In its latest fiscal year, Wall Street’s top regulator sought the least amount of penalties since 2013, a drop that took place as it went months without permanent leadership and could show a softer approach to policing wrongdoing.

In lawsuits against companies and individuals, the U.S. Securities and Exchange Commission tried to obtain $3.4 billion in fines and disgorgement during the 12 months ended in September, according to data collected by Urska Velikonja, a law professor at Georgetown University.
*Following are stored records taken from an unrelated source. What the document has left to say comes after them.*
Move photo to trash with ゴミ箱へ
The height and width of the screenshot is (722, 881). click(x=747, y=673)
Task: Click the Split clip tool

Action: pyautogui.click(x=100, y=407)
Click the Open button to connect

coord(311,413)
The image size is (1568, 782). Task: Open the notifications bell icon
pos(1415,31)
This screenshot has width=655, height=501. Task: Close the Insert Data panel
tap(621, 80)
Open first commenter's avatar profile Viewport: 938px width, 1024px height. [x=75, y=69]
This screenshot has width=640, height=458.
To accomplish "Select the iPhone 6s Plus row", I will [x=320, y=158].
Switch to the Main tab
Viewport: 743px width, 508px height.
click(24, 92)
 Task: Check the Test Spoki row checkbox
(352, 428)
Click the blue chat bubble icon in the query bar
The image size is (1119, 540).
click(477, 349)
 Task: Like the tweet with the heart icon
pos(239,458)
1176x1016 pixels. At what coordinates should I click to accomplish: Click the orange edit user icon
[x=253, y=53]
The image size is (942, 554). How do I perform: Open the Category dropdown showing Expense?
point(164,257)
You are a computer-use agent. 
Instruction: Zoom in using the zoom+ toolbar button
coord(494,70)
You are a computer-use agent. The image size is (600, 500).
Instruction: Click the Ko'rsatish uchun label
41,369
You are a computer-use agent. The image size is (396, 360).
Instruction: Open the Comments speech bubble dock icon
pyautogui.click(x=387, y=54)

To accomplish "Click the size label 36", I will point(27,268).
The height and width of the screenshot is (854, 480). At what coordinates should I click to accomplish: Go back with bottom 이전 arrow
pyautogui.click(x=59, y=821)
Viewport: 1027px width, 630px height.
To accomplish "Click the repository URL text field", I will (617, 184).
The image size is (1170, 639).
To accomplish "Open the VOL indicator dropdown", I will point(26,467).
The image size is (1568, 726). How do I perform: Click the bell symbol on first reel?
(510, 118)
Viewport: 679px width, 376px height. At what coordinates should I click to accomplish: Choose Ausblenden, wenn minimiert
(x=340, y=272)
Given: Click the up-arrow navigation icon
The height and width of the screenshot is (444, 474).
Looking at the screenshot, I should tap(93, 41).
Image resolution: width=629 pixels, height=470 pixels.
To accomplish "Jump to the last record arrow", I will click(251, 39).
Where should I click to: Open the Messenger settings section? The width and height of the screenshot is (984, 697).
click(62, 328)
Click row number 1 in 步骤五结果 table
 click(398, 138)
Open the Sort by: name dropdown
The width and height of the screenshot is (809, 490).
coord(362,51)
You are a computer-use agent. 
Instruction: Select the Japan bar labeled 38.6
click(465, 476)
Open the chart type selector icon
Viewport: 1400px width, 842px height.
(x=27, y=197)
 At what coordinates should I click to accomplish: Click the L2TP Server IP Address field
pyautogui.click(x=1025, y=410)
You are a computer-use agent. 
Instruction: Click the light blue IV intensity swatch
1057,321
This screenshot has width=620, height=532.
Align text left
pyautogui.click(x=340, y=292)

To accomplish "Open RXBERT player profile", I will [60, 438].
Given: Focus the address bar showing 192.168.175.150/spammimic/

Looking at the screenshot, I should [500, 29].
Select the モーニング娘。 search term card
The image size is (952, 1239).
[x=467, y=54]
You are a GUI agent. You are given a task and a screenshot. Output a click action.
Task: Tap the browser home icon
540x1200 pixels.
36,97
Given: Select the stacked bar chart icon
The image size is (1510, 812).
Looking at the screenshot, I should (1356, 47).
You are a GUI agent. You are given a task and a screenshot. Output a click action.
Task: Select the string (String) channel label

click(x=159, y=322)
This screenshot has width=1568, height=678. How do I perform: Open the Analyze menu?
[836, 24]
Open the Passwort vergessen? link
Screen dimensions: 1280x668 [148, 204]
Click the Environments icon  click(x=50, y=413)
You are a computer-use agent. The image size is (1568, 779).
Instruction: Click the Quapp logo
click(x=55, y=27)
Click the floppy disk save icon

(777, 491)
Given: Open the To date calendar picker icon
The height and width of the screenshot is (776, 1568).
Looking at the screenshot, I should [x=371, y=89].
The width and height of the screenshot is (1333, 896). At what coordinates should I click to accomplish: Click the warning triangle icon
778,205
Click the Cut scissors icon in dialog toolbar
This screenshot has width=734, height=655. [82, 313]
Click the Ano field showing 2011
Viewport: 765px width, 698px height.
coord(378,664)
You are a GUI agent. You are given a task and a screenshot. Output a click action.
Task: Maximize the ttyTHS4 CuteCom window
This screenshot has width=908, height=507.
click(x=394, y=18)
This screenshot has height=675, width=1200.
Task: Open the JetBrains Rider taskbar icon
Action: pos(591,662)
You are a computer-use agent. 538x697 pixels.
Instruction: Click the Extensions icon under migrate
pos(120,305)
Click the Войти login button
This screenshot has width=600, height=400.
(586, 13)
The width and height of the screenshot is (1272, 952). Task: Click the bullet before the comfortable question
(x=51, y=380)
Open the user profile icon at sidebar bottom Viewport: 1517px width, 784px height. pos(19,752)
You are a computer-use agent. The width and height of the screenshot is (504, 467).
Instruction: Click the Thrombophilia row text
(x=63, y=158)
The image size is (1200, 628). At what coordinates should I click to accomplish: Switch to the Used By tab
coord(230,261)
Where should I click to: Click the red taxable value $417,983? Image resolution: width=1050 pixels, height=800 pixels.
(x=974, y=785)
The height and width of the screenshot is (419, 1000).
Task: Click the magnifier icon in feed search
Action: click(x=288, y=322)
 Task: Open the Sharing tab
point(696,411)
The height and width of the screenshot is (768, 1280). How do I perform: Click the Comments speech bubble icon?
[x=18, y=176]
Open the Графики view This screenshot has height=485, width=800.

The agency filed 612 enforcement cases, also the fewest in four years, Velikonja’s research shows.

The time period includes former SEC Chair Mary Jo White’s final months at the agency, Commissioner Michael Piwowar’s brief stint leading it, and the first five months of new Chairman Jay Clayton’s tenure.

Although the data spans a transition atop the SEC, it may be early evidence that President Donald Trump’s more friendly tone toward corporations is having an impact on the regulator’s investigations into wrongdoing, according to Velikonja.

Big Firms

She points out that since Clayton -- the former Wall Street deals lawyer appointed by Trump -- took over in May, the agency has pursued just two sanctions against large financial firms: a $35 million settlement with State Street Corp. and a $97 million case against Barclays Plc.

In the same period a year earlier, more than a dozen big financial companies faced SEC sanctions, including Goldman Sachs Group Inc., Merrill Lynch & Co., UBS Group AG and hedge fund firm Och-Ziff Capital Management Group LLC, Velikonja said.

The overall decline in cases might show that the agency is shifting away from White’s so-called broken windows policy of aggressively pursuing smaller infractions to deter bigger violations, according to Velikonja.

“The big takeaway is that the sweeps are gone,” she said in an interview. “They’re not going after those technical violations.”